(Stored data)
= = = = =

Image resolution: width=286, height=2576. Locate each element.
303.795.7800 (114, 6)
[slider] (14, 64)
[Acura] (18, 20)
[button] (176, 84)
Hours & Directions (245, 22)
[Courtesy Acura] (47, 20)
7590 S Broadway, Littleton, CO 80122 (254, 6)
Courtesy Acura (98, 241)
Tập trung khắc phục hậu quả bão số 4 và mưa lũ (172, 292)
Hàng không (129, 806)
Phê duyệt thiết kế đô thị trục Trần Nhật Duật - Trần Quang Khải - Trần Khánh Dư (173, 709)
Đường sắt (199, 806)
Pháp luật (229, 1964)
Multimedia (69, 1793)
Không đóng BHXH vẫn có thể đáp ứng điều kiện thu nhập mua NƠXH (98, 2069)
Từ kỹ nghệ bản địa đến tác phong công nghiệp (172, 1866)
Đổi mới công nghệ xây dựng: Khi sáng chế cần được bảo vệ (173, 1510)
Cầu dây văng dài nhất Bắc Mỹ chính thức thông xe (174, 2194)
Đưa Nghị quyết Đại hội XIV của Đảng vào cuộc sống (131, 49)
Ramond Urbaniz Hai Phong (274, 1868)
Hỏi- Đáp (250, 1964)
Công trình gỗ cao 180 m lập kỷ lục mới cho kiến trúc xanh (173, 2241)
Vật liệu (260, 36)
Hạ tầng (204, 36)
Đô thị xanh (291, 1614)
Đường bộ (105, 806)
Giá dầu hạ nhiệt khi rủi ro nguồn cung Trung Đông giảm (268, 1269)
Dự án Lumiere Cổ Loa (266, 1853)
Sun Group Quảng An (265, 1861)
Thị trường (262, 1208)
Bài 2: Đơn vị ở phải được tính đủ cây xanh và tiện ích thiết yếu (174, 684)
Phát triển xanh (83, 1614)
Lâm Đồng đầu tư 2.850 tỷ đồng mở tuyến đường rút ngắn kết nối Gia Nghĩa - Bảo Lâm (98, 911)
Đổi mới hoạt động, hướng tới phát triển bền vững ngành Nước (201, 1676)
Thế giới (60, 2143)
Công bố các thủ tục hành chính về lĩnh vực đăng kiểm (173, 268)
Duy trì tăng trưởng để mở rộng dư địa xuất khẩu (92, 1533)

= = = = =

* **Problem statement**
Write out exactly the lines above between the line with "[button] (176, 84)" and the line with "Hỏi- Đáp (250, 1964)", inclusive, and nothing beyond them.

* **Output**
[button] (176, 84)
Hours & Directions (245, 22)
[Courtesy Acura] (47, 20)
7590 S Broadway, Littleton, CO 80122 (254, 6)
Courtesy Acura (98, 241)
Tập trung khắc phục hậu quả bão số 4 và mưa lũ (172, 292)
Hàng không (129, 806)
Phê duyệt thiết kế đô thị trục Trần Nhật Duật - Trần Quang Khải - Trần Khánh Dư (173, 709)
Đường sắt (199, 806)
Pháp luật (229, 1964)
Multimedia (69, 1793)
Không đóng BHXH vẫn có thể đáp ứng điều kiện thu nhập mua NƠXH (98, 2069)
Từ kỹ nghệ bản địa đến tác phong công nghiệp (172, 1866)
Đổi mới công nghệ xây dựng: Khi sáng chế cần được bảo vệ (173, 1510)
Cầu dây văng dài nhất Bắc Mỹ chính thức thông xe (174, 2194)
Đưa Nghị quyết Đại hội XIV của Đảng vào cuộc sống (131, 49)
Ramond Urbaniz Hai Phong (274, 1868)
Hỏi- Đáp (250, 1964)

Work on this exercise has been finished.